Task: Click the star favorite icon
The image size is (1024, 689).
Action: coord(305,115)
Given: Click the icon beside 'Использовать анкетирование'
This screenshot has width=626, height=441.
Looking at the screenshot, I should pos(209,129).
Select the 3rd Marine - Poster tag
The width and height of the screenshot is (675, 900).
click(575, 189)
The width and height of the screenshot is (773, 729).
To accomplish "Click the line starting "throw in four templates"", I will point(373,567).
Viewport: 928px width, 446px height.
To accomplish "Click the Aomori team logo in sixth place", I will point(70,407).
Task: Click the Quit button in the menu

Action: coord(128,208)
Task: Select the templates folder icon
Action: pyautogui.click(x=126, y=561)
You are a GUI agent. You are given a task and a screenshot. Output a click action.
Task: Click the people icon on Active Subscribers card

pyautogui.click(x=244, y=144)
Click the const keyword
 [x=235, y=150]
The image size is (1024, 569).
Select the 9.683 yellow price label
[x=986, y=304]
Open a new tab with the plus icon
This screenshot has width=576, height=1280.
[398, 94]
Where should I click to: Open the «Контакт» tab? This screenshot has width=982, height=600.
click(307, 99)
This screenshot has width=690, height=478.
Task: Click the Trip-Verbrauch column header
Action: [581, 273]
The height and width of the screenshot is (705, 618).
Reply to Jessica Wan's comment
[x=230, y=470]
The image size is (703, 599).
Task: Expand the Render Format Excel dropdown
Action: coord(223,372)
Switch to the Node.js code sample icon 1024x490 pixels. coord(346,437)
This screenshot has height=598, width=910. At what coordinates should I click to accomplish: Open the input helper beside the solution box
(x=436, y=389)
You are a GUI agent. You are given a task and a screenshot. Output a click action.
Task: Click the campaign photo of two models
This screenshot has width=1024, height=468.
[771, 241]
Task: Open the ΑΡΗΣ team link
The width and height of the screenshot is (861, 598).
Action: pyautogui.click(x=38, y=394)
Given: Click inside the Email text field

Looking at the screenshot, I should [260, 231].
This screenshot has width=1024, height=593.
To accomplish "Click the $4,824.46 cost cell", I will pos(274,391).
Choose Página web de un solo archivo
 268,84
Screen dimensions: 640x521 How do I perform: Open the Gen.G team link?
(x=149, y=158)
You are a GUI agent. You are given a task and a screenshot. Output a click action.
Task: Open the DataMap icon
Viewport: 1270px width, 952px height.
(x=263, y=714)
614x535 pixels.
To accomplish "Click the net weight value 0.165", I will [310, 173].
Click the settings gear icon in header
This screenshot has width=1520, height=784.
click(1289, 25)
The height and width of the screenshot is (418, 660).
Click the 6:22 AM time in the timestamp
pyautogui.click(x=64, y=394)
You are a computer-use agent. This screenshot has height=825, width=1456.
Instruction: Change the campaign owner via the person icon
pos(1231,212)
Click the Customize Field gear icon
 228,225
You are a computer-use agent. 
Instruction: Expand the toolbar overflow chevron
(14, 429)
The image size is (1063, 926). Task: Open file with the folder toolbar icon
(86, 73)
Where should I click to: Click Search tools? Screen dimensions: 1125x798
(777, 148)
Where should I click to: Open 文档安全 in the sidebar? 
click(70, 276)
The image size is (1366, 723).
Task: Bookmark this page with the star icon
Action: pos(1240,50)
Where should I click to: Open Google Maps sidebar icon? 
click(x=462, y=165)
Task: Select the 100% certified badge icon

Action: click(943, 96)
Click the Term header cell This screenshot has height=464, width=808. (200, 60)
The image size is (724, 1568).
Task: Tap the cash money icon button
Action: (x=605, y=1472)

※

→ EXERCISE
Return the material in full. Each line must match.

→ ANSWER AREA
Task: Click the star favorite icon
The image size is (1024, 689).
Action: coord(305,115)
Given: Click the icon beside 'Использовать анкетирование'
This screenshot has width=626, height=441.
Looking at the screenshot, I should pos(209,129).
Select the 3rd Marine - Poster tag
The width and height of the screenshot is (675, 900).
click(575, 189)
The width and height of the screenshot is (773, 729).
To accomplish "Click the line starting "throw in four templates"", I will point(373,567).
Viewport: 928px width, 446px height.
To accomplish "Click the Aomori team logo in sixth place", I will point(70,407).
Task: Click the Quit button in the menu

Action: coord(128,208)
Task: Select the templates folder icon
Action: pyautogui.click(x=126, y=561)
You are a GUI agent. You are given a task and a screenshot. Output a click action.
Task: Click the people icon on Active Subscribers card

pyautogui.click(x=244, y=144)
Click the const keyword
 [x=235, y=150]
The image size is (1024, 569).
Select the 9.683 yellow price label
[x=986, y=304]
Open a new tab with the plus icon
This screenshot has width=576, height=1280.
[398, 94]
Where should I click to: Open the «Контакт» tab? This screenshot has width=982, height=600.
click(307, 99)
This screenshot has width=690, height=478.
Task: Click the Trip-Verbrauch column header
Action: [581, 273]
The height and width of the screenshot is (705, 618).
Reply to Jessica Wan's comment
[x=230, y=470]
The image size is (703, 599).
Task: Expand the Render Format Excel dropdown
Action: coord(223,372)
Switch to the Node.js code sample icon 1024x490 pixels. coord(346,437)
This screenshot has height=598, width=910. At what coordinates should I click to accomplish: Open the input helper beside the solution box
(x=436, y=389)
You are a GUI agent. You are given a task and a screenshot. Output a click action.
Task: Click the campaign photo of two models
This screenshot has width=1024, height=468.
[771, 241]
Task: Open the ΑΡΗΣ team link
The width and height of the screenshot is (861, 598).
Action: pyautogui.click(x=38, y=394)
Given: Click inside the Email text field

Looking at the screenshot, I should [260, 231].
This screenshot has width=1024, height=593.
To accomplish "Click the $4,824.46 cost cell", I will pos(274,391).
Choose Página web de un solo archivo
 268,84
Screen dimensions: 640x521 How do I perform: Open the Gen.G team link?
(x=149, y=158)
You are a GUI agent. You are given a task and a screenshot. Output a click action.
Task: Open the DataMap icon
Viewport: 1270px width, 952px height.
(x=263, y=714)
614x535 pixels.
To accomplish "Click the net weight value 0.165", I will [310, 173].
Click the settings gear icon in header
This screenshot has width=1520, height=784.
click(1289, 25)
The height and width of the screenshot is (418, 660).
Click the 6:22 AM time in the timestamp
pyautogui.click(x=64, y=394)
You are a computer-use agent. This screenshot has height=825, width=1456.
Instruction: Change the campaign owner via the person icon
pos(1231,212)
Click the Customize Field gear icon
 228,225
You are a computer-use agent. 
Instruction: Expand the toolbar overflow chevron
(14, 429)
The image size is (1063, 926). Task: Open file with the folder toolbar icon
(86, 73)
Where should I click to: Click Search tools? Screen dimensions: 1125x798
(777, 148)
Where should I click to: Open 文档安全 in the sidebar? 
click(70, 276)
The image size is (1366, 723).
Task: Bookmark this page with the star icon
Action: pos(1240,50)
Where should I click to: Open Google Maps sidebar icon? 
click(x=462, y=165)
Task: Select the 100% certified badge icon

Action: click(943, 96)
Click the Term header cell This screenshot has height=464, width=808. (200, 60)
The image size is (724, 1568).
Task: Tap the cash money icon button
Action: (x=605, y=1472)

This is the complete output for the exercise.